= Aim of the exercise =
Copy nothing but the lines from the line with "Task: Click the 12.92 low price label" to the end of the records, retyped exactly. Pictures stay out.

Data excerpts
◇ ◇ ◇

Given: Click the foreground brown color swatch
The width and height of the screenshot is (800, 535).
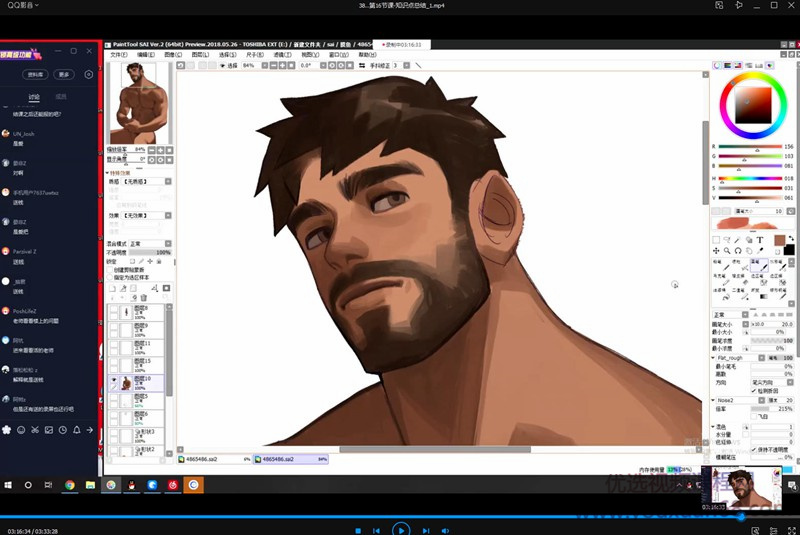Looking at the screenshot, I should pyautogui.click(x=779, y=241).
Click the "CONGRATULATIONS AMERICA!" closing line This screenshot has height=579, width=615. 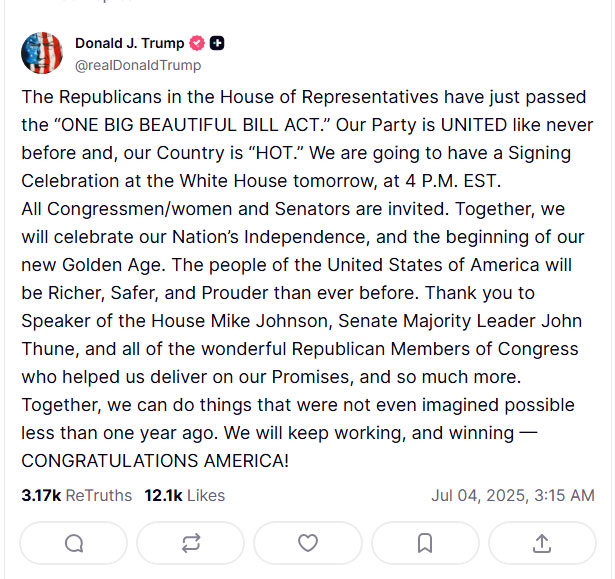[155, 462]
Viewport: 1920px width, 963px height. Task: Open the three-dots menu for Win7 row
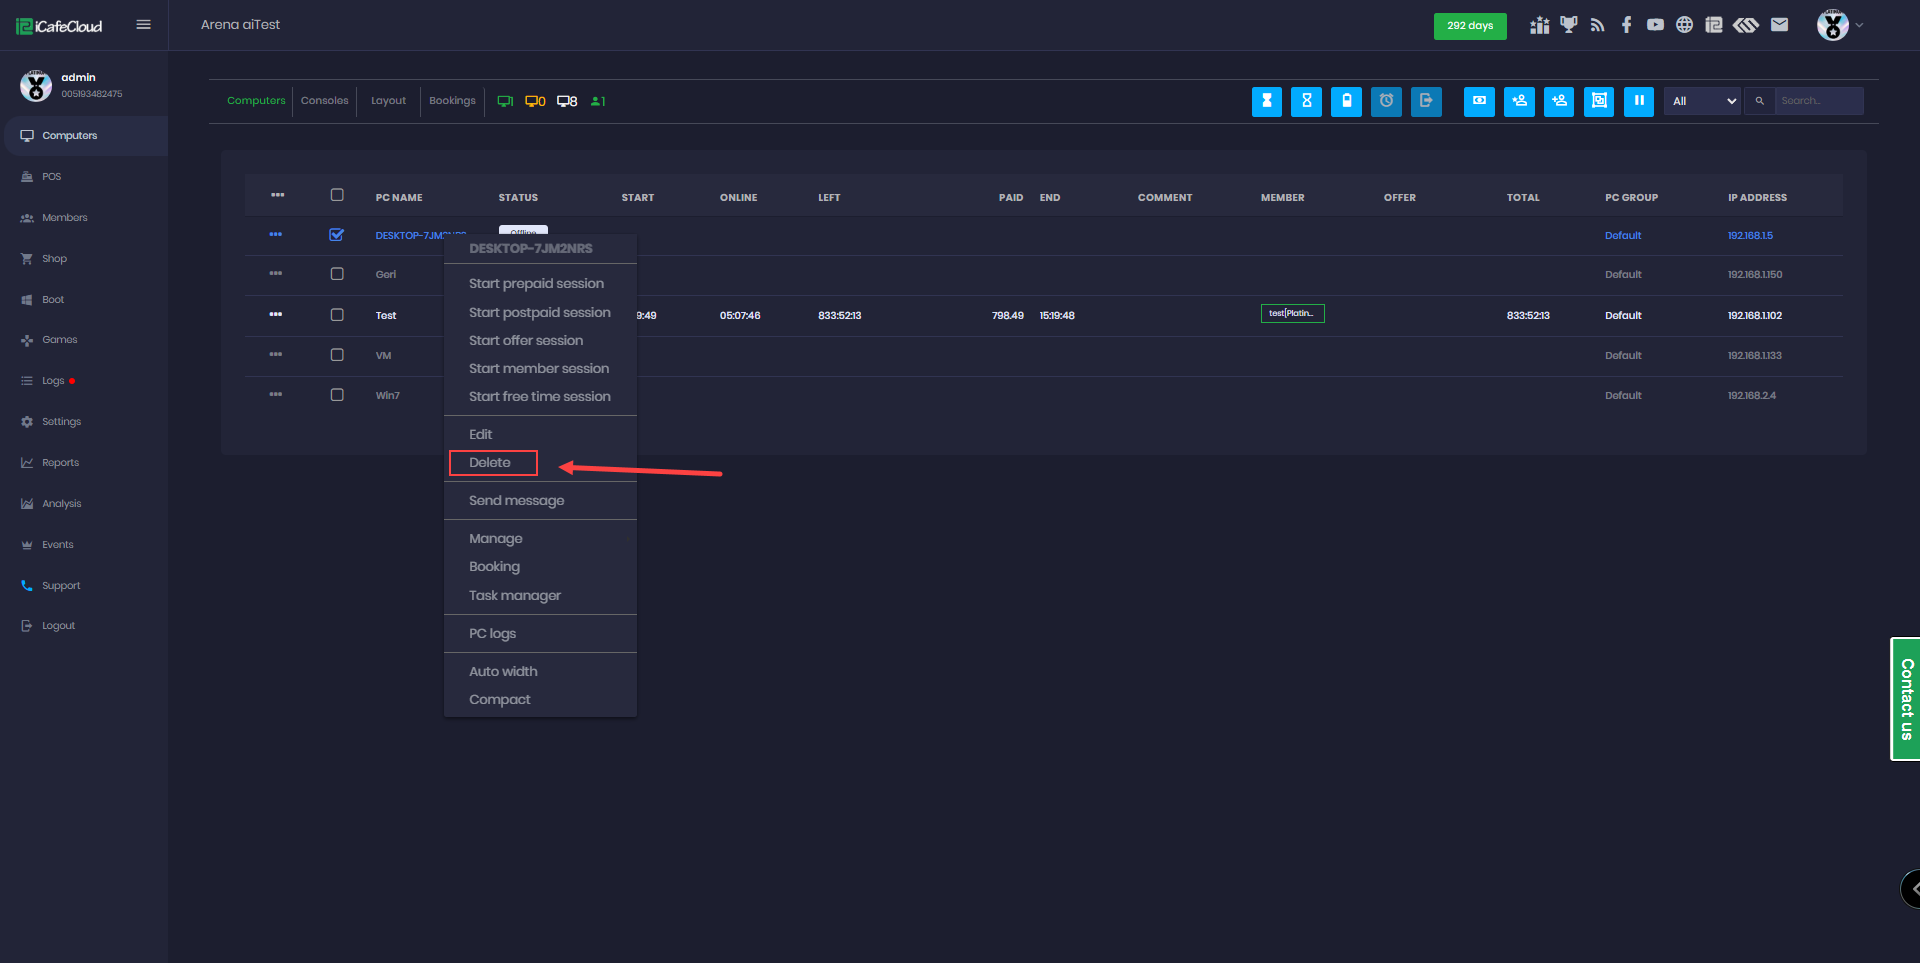(276, 395)

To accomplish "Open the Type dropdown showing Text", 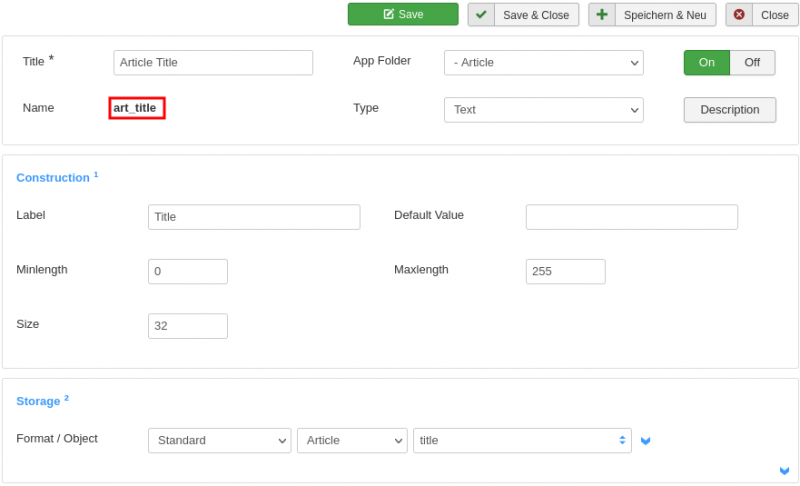I will pos(543,110).
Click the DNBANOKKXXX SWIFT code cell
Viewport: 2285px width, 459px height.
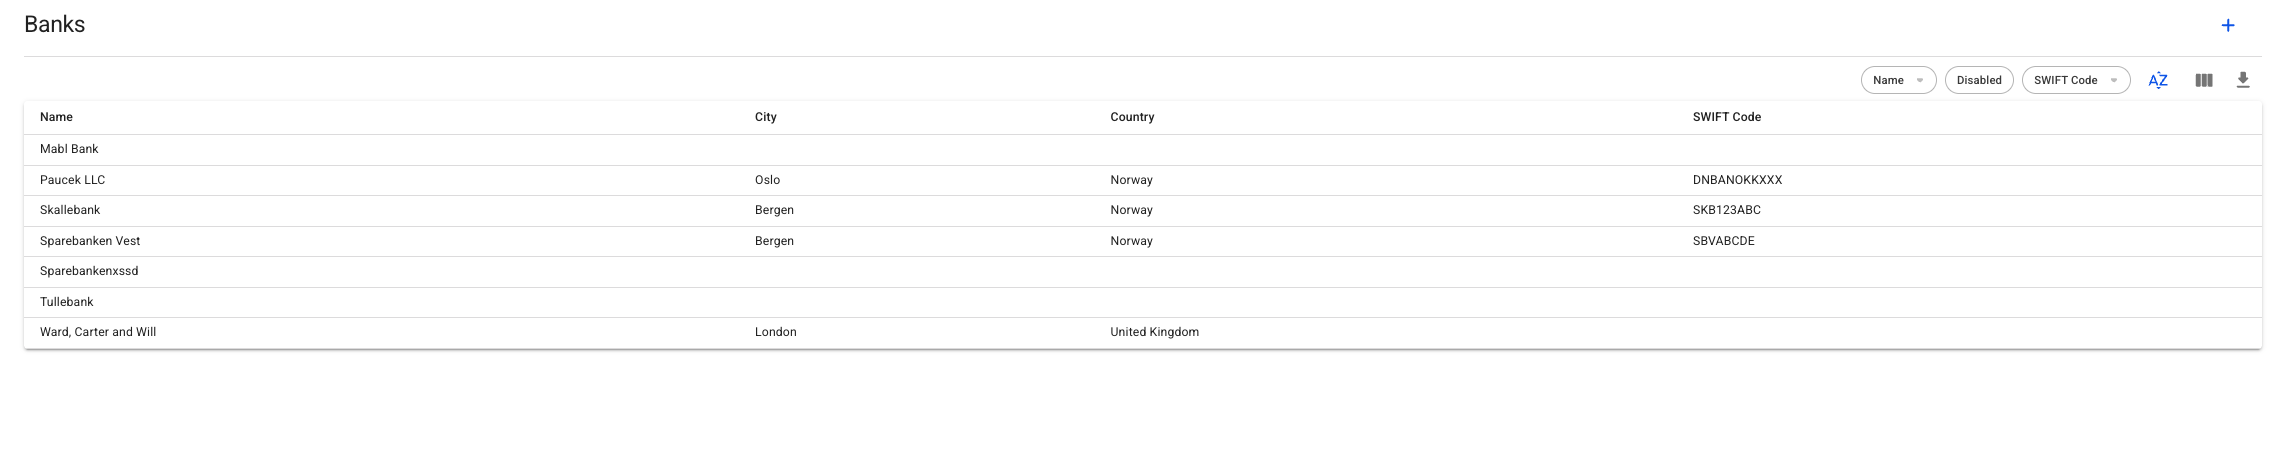(x=1737, y=181)
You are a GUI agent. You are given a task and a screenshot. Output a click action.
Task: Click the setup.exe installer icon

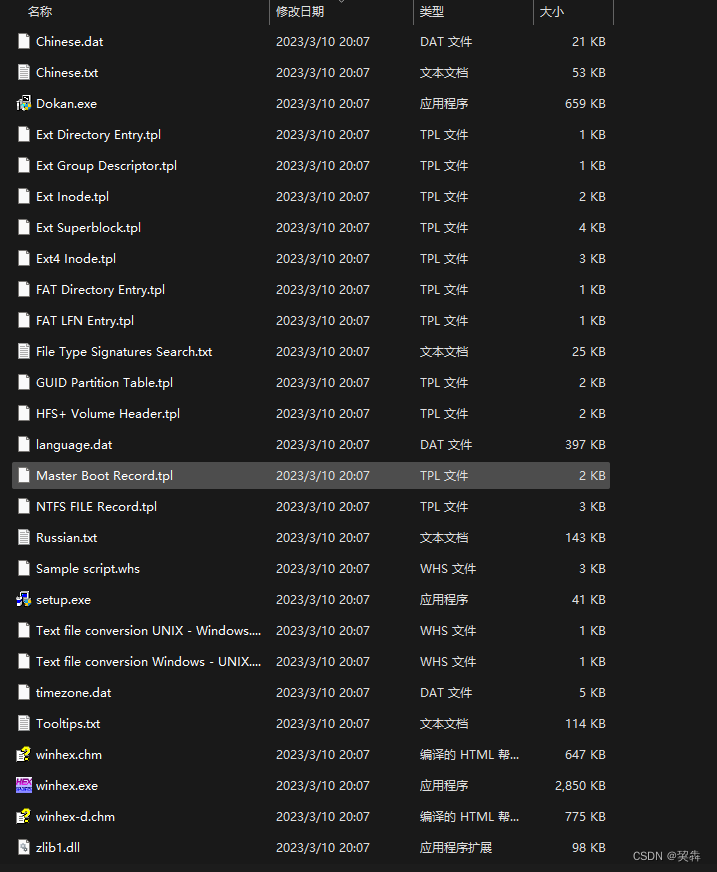24,599
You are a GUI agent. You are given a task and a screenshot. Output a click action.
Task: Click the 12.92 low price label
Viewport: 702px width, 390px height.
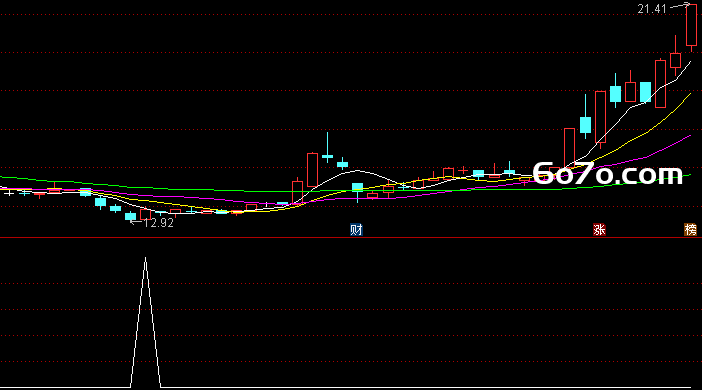pyautogui.click(x=158, y=223)
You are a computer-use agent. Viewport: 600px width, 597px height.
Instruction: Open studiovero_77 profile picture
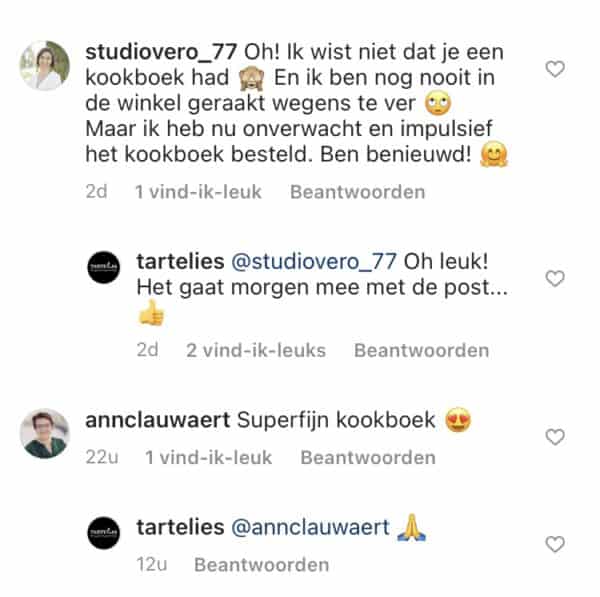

◇ ◇ ◇

= Completed exercise =
Task: Click the 12.92 low price label
Viewport: 702px width, 390px height.
pyautogui.click(x=158, y=223)
You are a computer-use agent. Viewport: 600px width, 597px height.
Instruction: Open studiovero_77 profile picture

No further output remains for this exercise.